__Problem description__:
Reproduce every line of the records below verbatim, with no changes.
───── Supplied records ─────
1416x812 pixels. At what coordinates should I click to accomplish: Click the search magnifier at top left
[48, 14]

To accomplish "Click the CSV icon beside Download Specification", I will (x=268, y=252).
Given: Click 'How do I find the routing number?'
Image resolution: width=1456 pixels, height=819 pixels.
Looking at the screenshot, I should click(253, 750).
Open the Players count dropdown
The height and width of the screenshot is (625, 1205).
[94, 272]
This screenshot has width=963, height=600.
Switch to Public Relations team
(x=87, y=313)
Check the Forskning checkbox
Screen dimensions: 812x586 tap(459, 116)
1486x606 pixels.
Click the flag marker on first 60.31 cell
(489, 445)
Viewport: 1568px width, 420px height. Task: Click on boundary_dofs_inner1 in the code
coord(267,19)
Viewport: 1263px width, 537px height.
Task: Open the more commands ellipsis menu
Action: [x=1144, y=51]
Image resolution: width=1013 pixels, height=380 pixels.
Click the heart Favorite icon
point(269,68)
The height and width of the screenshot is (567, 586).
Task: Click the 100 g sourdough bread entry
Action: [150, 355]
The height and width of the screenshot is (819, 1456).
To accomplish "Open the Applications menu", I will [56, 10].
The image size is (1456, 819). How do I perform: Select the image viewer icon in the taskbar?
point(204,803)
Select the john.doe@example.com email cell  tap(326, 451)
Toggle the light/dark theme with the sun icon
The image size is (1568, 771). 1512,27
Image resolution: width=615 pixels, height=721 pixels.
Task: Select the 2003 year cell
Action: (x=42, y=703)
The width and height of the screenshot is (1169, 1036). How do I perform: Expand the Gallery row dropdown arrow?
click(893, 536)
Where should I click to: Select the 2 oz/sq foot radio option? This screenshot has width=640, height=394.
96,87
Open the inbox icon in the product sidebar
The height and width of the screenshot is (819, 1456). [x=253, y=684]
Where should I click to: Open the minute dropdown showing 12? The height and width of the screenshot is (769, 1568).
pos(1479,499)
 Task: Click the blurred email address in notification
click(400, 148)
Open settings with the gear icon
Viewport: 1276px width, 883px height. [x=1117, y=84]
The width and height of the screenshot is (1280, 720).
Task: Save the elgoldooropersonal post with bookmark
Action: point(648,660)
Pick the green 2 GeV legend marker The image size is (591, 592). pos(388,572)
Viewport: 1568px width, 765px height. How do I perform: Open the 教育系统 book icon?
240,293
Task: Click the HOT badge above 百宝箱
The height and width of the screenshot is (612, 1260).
─────
__Response for this exercise__:
1416x812 pixels. At what coordinates should I click to accomplish: Click the search magnifier at top left
[48, 14]

To accomplish "Click the CSV icon beside Download Specification", I will (x=268, y=252).
Given: Click 'How do I find the routing number?'
Image resolution: width=1456 pixels, height=819 pixels.
Looking at the screenshot, I should click(253, 750).
Open the Players count dropdown
The height and width of the screenshot is (625, 1205).
[94, 272]
This screenshot has width=963, height=600.
Switch to Public Relations team
(x=87, y=313)
Check the Forskning checkbox
Screen dimensions: 812x586 tap(459, 116)
1486x606 pixels.
Click the flag marker on first 60.31 cell
(489, 445)
Viewport: 1568px width, 420px height. Task: Click on boundary_dofs_inner1 in the code
coord(267,19)
Viewport: 1263px width, 537px height.
Task: Open the more commands ellipsis menu
Action: [x=1144, y=51]
Image resolution: width=1013 pixels, height=380 pixels.
Click the heart Favorite icon
point(269,68)
The height and width of the screenshot is (567, 586).
Task: Click the 100 g sourdough bread entry
Action: [150, 355]
The height and width of the screenshot is (819, 1456).
To accomplish "Open the Applications menu", I will [56, 10].
The image size is (1456, 819). How do I perform: Select the image viewer icon in the taskbar?
point(204,803)
Select the john.doe@example.com email cell  tap(326, 451)
Toggle the light/dark theme with the sun icon
The image size is (1568, 771). 1512,27
Image resolution: width=615 pixels, height=721 pixels.
Task: Select the 2003 year cell
Action: (x=42, y=703)
The width and height of the screenshot is (1169, 1036). How do I perform: Expand the Gallery row dropdown arrow?
click(893, 536)
Where should I click to: Select the 2 oz/sq foot radio option? This screenshot has width=640, height=394.
96,87
Open the inbox icon in the product sidebar
The height and width of the screenshot is (819, 1456). [x=253, y=684]
Where should I click to: Open the minute dropdown showing 12? The height and width of the screenshot is (769, 1568).
pos(1479,499)
 Task: Click the blurred email address in notification
click(400, 148)
Open settings with the gear icon
Viewport: 1276px width, 883px height. [x=1117, y=84]
The width and height of the screenshot is (1280, 720).
Task: Save the elgoldooropersonal post with bookmark
Action: point(648,660)
Pick the green 2 GeV legend marker The image size is (591, 592). pos(388,572)
Viewport: 1568px width, 765px height. How do I perform: Open the 教育系统 book icon?
240,293
Task: Click the HOT badge above 百宝箱
The height and width of the screenshot is (612, 1260).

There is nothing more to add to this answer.